*Requirements:*
1 > Copy the passage about checking your inbox, starting at the words "Now, the issue" and stopping after "capacity is reduced.".
2 > According to the passage about checking your inbox, how long after a check does cognitive capacity stay reduced?
3 > Pick up the passage about checking your inbox after its last sentence and keep it going.

*Text:*

◇ ◇ ◇ ◇ ◇

Now, the issue is you're just checking your inbox real quick because you're seeing, hey, did the reply come back yet from Jesse about when we're going to set up our next meeting so you pretty quickly try to bring your attention back to what you're doing, but you've already induced that context shift.
That has a cost. Your cognitive capacity is going to be reduced and for a while after that check, 10, 15 minutes after that check, you're still going to have a reduced cognitive capacity as your brain is now in this intermediate state between what you were focusing on before and what you just saw, and then you stopped looking at that, you tried to go back to the main thing, you have what's called attention residue, cognitive capacity is reduced.
Not only that, but you're going to get a low grade sense of anxiety because you see all of these unresolved tasks in that inbox all tied to people and we take seriously requests from people and you get an overall fatigue. This is this burnout effect that office workers feel whereby two in the afternoon, they're just done trying to do anything hard because they burnt out their brain, shifting those contexts back and forth.

◇ ◇ ◇ ◇ ◇

*Recorded information:*
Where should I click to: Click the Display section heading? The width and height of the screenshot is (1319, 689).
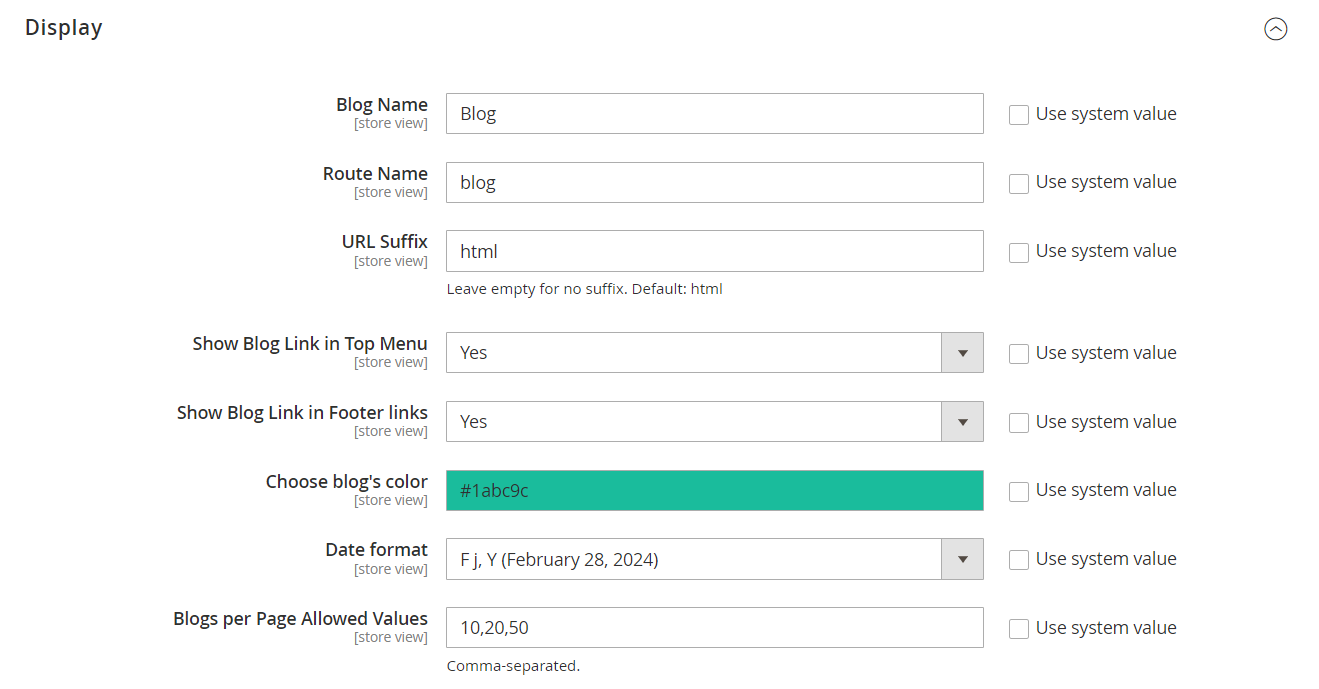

◇ ◇ ◇ ◇ ◇

*Task answers:*
1 >
Now, the issue is you're just checking your inbox real quick because you're seeing, hey, did the reply come back yet from Jesse about when we're going to set up our next meeting so you pretty quickly try to bring your attention back to what you're doing, but you've already induced that context shift.
That has a cost. Your cognitive capacity is going to be reduced and for a while after that check, 10, 15 minutes after that check, you're still going to have a reduced cognitive capacity as your brain is now in this intermediate state between what you were focusing on before and what you just saw, and then you stopped looking at that, you tried to go back to the main thing, you have what's called attention residue, cognitive capacity is reduced.

2 > 10 to 15 minutes.

3 >
It's the shifts that kill you, the shifts that kill you. So we've created a hyperactive hive mind scaled up, creates this need to have to check inboxes or channels all the time because you have 100 messages a day that you have to hit back over the ping pong fence and you can't wait four hours to do that.
And all those context shifts completely fry our brain. And so it's misery making, it's fatiguing, it's anxiety producing and we get a lot less done. So it's a huge problem that we try to coordinate so much work with the hyperactive hive mind workflow, not because it doesn't make sense, it's very flexible, but because it doesn't scale.
At scale, it requires constant shifts and our brains simply can't do that. So if the hyperactive hive mind is so bad, this brings us to our third point, why is it so common? Well, I looked into this in my book and in my New Yorker reporting, and here's the story I uncovered.
It is largely accidental. No one ever said coordinating all of our work with these rapid back and forth unscheduled messages is gonna make us more productive. No one ever said, look, there's gonna be some sacrifices to this, but it's gonna be the right way to work. It's gonna unlock new levels of production.
No one ever thought that or said that. We stumbled into this way of working and here's how it largely unfolded. In the 1990s, email made a rapid move through the front office. That is when most businesses that have standard computer cubicle style knowledge work adopted email and began to use it extensively.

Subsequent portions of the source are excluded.